Endovascular repair of a native postcoarctation thoracic aortic aneurysm.
2013
A 75-year-old woman was referred to our vascular unit for endovascular repair of a postcoarctation thoracic aortic aneurysm. The patient was receiving antihypertensive therapy with four drugs but had presented with several episodes of hypertensive crisis. Other comorbidities included aortic valve insufficiency, left ventricle hypertrophy, thoracic kyphosis and scoliosis, and symptomatic asthma. Aortic imaging with three-dimensional multiplanar computed tomography angiography showed a 65-mm descending thoracic aortic aneurysm.
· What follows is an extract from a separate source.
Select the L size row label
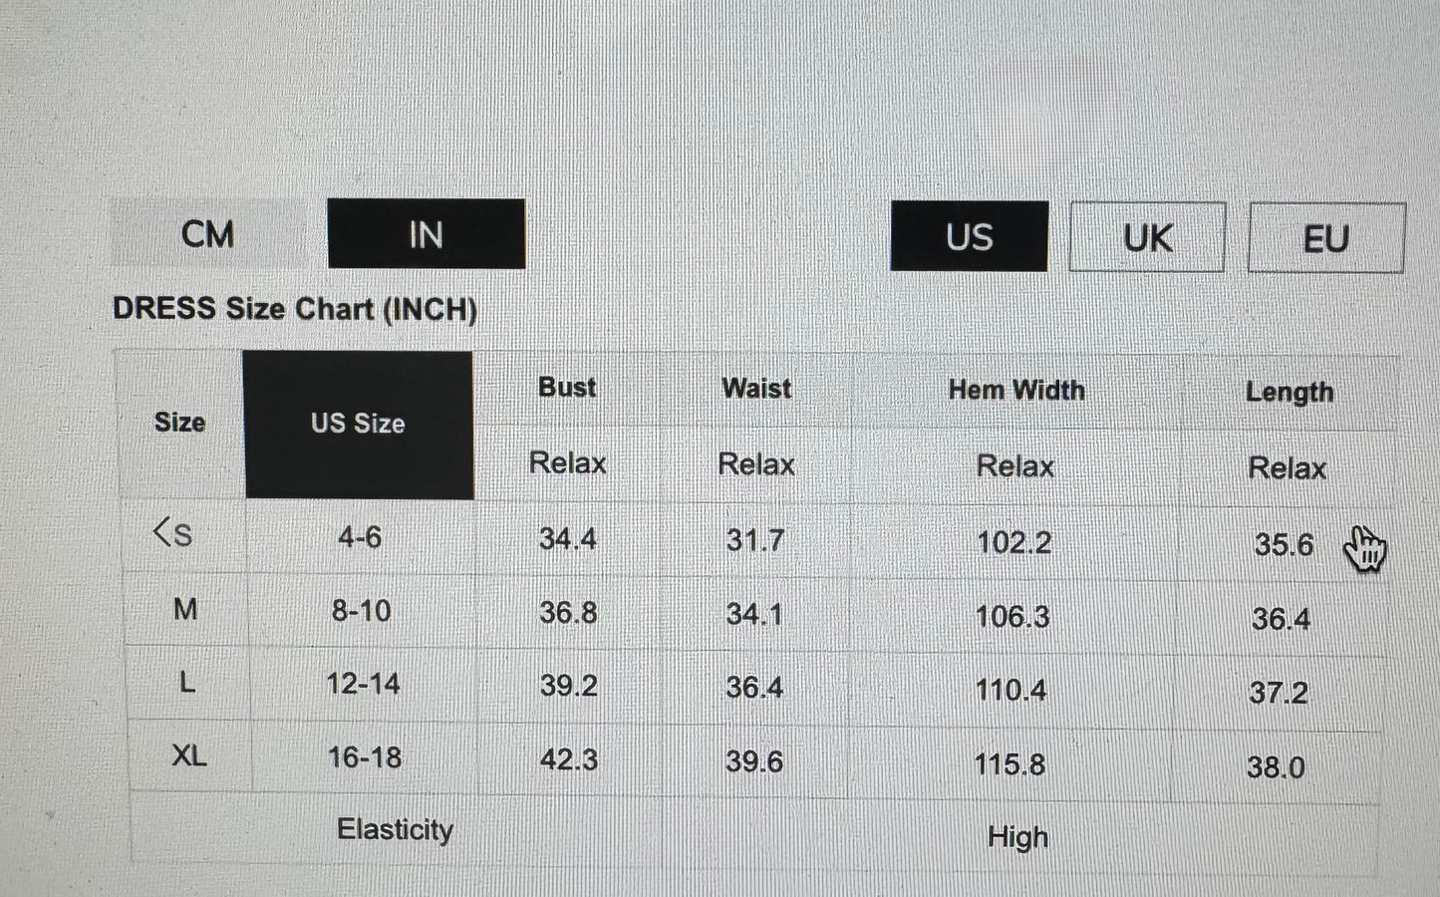Image resolution: width=1440 pixels, height=897 pixels. pyautogui.click(x=187, y=683)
The thoracic aorta presented significant tortuosity. The coarctation lumen diameter was 8 mm (A). Endovascular technical decision making was challenging due to the unknown resistance of the postcoarctation aneurysmal aortic wall to balloon dilatation. The patient was placed under general anesthesia. Open vascular access was performed through the right common femoral and right brachial arteries and percutaneous access through the left common femoral artery. The aortic coarctation was catheterized from the right brachial access, and a 300-cm 0.035-inch ultrastiff guidewire was used to cross the coarctation in a through-and-through fashion to permit the device to pass through the aortic tortuosity. After injection of 5000 IU of heparin, a Gore TAG endograft (W. L. Gore & Associates, Flagstaff, Ariz) was deployed, with a spontaneous increase of the coarctation diameter (B and C). A second device was distally deployed 5 cm above the celiac trunk. A Gore Trilobe balloon catheter was used to seal the overlapping zone between both stent grafts and the distal landing zone. Completion angiograms showed no type I endoleaks. No proximal ballooning was performed because invasive blood pressure monitoring stated a 20% gradient. The patient’s postoperative period was uneventful. Her blood pressure stabilized with therapy with two drugs. Computed tomography imaging after 9 months showed no restenosis and aneurysm exclusion (D).